◆ The task ◆
Give back exactly the lines from the one that includes "The width and height of the screenshot is (418, 275)." to the last line below, both included, and no further lines.

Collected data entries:

========================================================================

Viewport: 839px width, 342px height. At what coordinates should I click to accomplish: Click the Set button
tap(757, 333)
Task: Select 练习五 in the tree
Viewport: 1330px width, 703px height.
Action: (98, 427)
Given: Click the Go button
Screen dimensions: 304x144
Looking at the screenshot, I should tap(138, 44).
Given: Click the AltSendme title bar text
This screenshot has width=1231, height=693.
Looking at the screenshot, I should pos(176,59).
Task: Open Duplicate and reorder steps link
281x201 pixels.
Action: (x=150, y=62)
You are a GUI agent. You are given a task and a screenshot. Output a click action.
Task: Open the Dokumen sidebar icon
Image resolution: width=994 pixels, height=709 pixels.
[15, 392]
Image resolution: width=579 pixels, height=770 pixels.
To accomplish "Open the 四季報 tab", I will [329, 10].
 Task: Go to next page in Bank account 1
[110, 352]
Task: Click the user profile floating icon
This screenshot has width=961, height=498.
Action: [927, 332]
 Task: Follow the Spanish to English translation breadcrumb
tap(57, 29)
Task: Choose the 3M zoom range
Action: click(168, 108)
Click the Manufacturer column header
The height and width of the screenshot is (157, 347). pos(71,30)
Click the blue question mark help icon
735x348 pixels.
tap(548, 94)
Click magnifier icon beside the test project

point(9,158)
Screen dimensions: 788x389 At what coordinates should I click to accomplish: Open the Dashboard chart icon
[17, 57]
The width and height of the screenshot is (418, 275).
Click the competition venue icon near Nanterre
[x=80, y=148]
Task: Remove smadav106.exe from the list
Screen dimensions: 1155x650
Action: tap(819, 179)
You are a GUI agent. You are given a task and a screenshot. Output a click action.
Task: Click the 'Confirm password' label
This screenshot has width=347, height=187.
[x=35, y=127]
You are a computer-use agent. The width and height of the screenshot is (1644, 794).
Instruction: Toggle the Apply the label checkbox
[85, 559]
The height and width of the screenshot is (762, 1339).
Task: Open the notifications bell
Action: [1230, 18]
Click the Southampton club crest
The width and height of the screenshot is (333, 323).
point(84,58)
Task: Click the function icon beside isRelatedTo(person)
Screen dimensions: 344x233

========================================================================

◆ Answer for this exercise ◆
The width and height of the screenshot is (418, 275).
Click the competition venue icon near Nanterre
[x=80, y=148]
Task: Remove smadav106.exe from the list
Screen dimensions: 1155x650
Action: tap(819, 179)
You are a GUI agent. You are given a task and a screenshot. Output a click action.
Task: Click the 'Confirm password' label
This screenshot has width=347, height=187.
[x=35, y=127]
You are a computer-use agent. The width and height of the screenshot is (1644, 794).
Instruction: Toggle the Apply the label checkbox
[85, 559]
The height and width of the screenshot is (762, 1339).
Task: Open the notifications bell
Action: [1230, 18]
Click the Southampton club crest
The width and height of the screenshot is (333, 323).
point(84,58)
Task: Click the function icon beside isRelatedTo(person)
Screen dimensions: 344x233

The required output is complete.